# [INFORMATION SUPPLIED]

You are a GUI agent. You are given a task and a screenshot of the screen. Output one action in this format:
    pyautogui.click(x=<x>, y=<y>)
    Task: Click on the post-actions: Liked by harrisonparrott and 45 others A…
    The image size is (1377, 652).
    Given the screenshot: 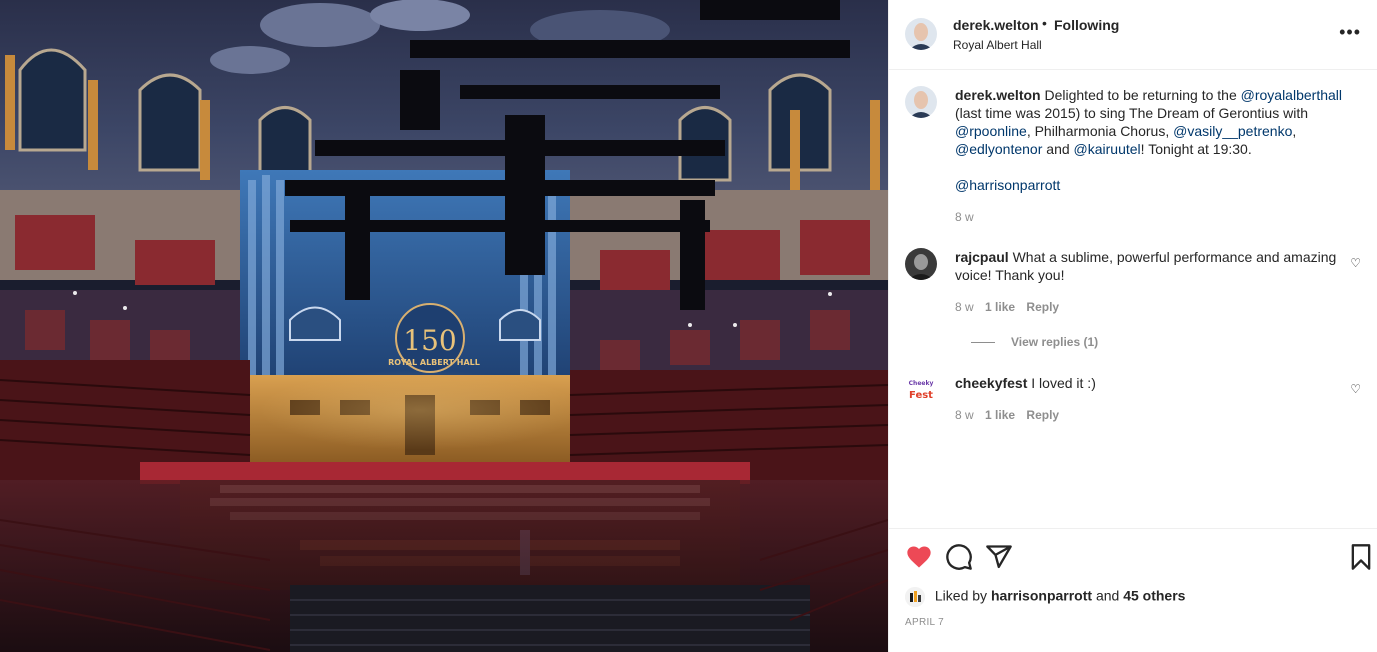 What is the action you would take?
    pyautogui.click(x=1133, y=590)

# [TASK DESCRIPTION]
Please change "GUI agent" to "screen agent" in the items, beginning at the start and stopping after the line that contains "The image size is (1377, 652).". Leave everything else the same.

# [RESULT FOR THIS EXERCISE]
You are a screen agent. You are given a task and a screenshot of the screen. Output one action in this format:
    pyautogui.click(x=<x>, y=<y>)
    Task: Click on the post-actions: Liked by harrisonparrott and 45 others A…
    The image size is (1377, 652).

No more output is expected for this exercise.